▼▼▼

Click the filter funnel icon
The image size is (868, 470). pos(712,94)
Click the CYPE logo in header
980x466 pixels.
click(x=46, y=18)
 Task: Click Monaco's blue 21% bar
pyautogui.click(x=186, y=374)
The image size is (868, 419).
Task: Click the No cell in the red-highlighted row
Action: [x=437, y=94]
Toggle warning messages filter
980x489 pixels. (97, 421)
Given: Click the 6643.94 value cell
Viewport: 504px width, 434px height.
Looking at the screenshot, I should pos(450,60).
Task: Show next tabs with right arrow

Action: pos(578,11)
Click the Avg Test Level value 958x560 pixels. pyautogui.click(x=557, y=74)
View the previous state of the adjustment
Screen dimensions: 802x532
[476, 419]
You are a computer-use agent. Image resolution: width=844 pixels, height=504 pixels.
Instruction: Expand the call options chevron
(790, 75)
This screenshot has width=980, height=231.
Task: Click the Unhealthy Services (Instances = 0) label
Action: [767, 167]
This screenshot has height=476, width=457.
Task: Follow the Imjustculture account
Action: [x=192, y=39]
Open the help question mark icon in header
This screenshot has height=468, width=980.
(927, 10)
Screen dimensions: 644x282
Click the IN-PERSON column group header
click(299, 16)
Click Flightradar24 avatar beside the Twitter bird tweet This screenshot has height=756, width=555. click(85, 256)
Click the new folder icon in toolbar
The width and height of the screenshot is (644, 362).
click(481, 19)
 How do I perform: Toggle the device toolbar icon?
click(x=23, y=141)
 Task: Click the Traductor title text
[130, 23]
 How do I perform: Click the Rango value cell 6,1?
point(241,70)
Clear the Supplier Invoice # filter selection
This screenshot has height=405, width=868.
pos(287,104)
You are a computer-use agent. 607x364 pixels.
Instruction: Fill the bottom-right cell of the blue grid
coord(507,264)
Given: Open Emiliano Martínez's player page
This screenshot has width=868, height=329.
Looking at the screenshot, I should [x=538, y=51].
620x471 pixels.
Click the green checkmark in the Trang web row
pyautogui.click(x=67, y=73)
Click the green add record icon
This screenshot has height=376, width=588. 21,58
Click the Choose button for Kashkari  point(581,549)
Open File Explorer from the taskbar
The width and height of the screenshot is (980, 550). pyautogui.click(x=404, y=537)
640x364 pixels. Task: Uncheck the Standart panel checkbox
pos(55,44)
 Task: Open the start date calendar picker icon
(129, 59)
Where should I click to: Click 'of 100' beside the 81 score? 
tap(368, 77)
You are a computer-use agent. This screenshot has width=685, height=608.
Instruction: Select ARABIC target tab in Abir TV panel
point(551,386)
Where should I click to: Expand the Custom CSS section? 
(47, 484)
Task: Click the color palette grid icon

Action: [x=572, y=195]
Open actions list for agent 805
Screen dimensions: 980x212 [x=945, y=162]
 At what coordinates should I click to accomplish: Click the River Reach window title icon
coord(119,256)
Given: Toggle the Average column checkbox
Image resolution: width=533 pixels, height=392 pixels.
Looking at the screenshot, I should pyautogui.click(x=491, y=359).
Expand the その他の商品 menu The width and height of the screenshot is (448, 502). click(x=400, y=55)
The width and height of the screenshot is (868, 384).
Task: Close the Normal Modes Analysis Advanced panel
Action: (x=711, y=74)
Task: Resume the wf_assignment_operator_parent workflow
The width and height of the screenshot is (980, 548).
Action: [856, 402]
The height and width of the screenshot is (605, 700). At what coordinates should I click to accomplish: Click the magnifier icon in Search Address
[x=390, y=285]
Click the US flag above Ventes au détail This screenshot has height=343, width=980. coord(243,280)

▲▲▲

● **Problem statement**
The whole block of data above should be printed again verbatim.

● **Reply**
Click the filter funnel icon
The image size is (868, 470). pos(712,94)
Click the CYPE logo in header
980x466 pixels.
click(x=46, y=18)
 Task: Click Monaco's blue 21% bar
pyautogui.click(x=186, y=374)
The image size is (868, 419).
Task: Click the No cell in the red-highlighted row
Action: [x=437, y=94]
Toggle warning messages filter
980x489 pixels. (97, 421)
Given: Click the 6643.94 value cell
Viewport: 504px width, 434px height.
Looking at the screenshot, I should pos(450,60).
Task: Show next tabs with right arrow

Action: pos(578,11)
Click the Avg Test Level value 958x560 pixels. pyautogui.click(x=557, y=74)
View the previous state of the adjustment
Screen dimensions: 802x532
[476, 419]
You are a computer-use agent. Image resolution: width=844 pixels, height=504 pixels.
Instruction: Expand the call options chevron
(790, 75)
This screenshot has width=980, height=231.
Task: Click the Unhealthy Services (Instances = 0) label
Action: [767, 167]
This screenshot has height=476, width=457.
Task: Follow the Imjustculture account
Action: [x=192, y=39]
Open the help question mark icon in header
This screenshot has height=468, width=980.
(927, 10)
Screen dimensions: 644x282
Click the IN-PERSON column group header
click(299, 16)
Click Flightradar24 avatar beside the Twitter bird tweet This screenshot has height=756, width=555. click(85, 256)
Click the new folder icon in toolbar
The width and height of the screenshot is (644, 362).
click(481, 19)
 How do I perform: Toggle the device toolbar icon?
click(x=23, y=141)
 Task: Click the Traductor title text
[130, 23]
 How do I perform: Click the Rango value cell 6,1?
point(241,70)
Clear the Supplier Invoice # filter selection
This screenshot has height=405, width=868.
pos(287,104)
You are a computer-use agent. 607x364 pixels.
Instruction: Fill the bottom-right cell of the blue grid
coord(507,264)
Given: Open Emiliano Martínez's player page
This screenshot has width=868, height=329.
Looking at the screenshot, I should [x=538, y=51].
620x471 pixels.
Click the green checkmark in the Trang web row
pyautogui.click(x=67, y=73)
Click the green add record icon
This screenshot has height=376, width=588. 21,58
Click the Choose button for Kashkari  point(581,549)
Open File Explorer from the taskbar
The width and height of the screenshot is (980, 550). pyautogui.click(x=404, y=537)
640x364 pixels. Task: Uncheck the Standart panel checkbox
pos(55,44)
 Task: Open the start date calendar picker icon
(129, 59)
Where should I click to: Click 'of 100' beside the 81 score? 
tap(368, 77)
You are a computer-use agent. This screenshot has width=685, height=608.
Instruction: Select ARABIC target tab in Abir TV panel
point(551,386)
Where should I click to: Expand the Custom CSS section? 
(47, 484)
Task: Click the color palette grid icon

Action: [x=572, y=195]
Open actions list for agent 805
Screen dimensions: 980x212 [x=945, y=162]
 At what coordinates should I click to accomplish: Click the River Reach window title icon
coord(119,256)
Given: Toggle the Average column checkbox
Image resolution: width=533 pixels, height=392 pixels.
Looking at the screenshot, I should pyautogui.click(x=491, y=359).
Expand the その他の商品 menu The width and height of the screenshot is (448, 502). click(x=400, y=55)
The width and height of the screenshot is (868, 384).
Task: Close the Normal Modes Analysis Advanced panel
Action: (x=711, y=74)
Task: Resume the wf_assignment_operator_parent workflow
The width and height of the screenshot is (980, 548).
Action: [856, 402]
The height and width of the screenshot is (605, 700). At what coordinates should I click to accomplish: Click the magnifier icon in Search Address
[x=390, y=285]
Click the US flag above Ventes au détail This screenshot has height=343, width=980. coord(243,280)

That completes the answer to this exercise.